(Records contained in a dataset)
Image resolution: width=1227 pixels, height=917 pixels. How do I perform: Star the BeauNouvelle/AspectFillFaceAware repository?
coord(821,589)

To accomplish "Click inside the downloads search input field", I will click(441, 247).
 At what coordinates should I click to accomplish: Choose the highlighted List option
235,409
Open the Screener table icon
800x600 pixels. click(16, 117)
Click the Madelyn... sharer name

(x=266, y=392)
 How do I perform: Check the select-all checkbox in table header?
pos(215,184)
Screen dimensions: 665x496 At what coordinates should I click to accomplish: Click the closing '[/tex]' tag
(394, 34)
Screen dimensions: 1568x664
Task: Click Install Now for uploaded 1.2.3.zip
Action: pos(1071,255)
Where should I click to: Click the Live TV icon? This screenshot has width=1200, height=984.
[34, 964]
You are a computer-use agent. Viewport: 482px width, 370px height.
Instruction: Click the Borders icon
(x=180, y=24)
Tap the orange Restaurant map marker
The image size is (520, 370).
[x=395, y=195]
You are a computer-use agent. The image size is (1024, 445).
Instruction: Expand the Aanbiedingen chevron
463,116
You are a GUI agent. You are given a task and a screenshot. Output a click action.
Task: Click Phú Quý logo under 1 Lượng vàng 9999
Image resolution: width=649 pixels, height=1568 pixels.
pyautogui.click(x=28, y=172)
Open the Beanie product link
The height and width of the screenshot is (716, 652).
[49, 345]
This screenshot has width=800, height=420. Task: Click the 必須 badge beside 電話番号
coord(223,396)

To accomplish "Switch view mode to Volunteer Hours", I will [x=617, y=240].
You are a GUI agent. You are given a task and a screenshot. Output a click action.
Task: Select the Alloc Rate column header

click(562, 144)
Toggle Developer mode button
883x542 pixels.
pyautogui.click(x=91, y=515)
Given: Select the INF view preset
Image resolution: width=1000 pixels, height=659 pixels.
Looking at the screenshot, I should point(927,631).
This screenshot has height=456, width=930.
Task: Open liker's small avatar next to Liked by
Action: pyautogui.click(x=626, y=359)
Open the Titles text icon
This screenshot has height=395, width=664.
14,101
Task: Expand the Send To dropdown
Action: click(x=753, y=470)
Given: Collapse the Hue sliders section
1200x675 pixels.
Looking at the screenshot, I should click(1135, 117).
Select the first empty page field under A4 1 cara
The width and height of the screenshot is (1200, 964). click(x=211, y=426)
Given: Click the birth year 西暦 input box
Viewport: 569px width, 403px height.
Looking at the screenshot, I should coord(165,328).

» WHAT TO PRODUCE
Return the lines beginning at the one that contains "This screenshot has height=395, width=664." and continuing through the last line of the data, exactly as they stand and without any others.

» EXERCISE SOLUTION
This screenshot has height=395, width=664.
14,101
Task: Expand the Send To dropdown
Action: click(x=753, y=470)
Given: Collapse the Hue sliders section
1200x675 pixels.
Looking at the screenshot, I should click(1135, 117).
Select the first empty page field under A4 1 cara
The width and height of the screenshot is (1200, 964). click(x=211, y=426)
Given: Click the birth year 西暦 input box
Viewport: 569px width, 403px height.
Looking at the screenshot, I should coord(165,328).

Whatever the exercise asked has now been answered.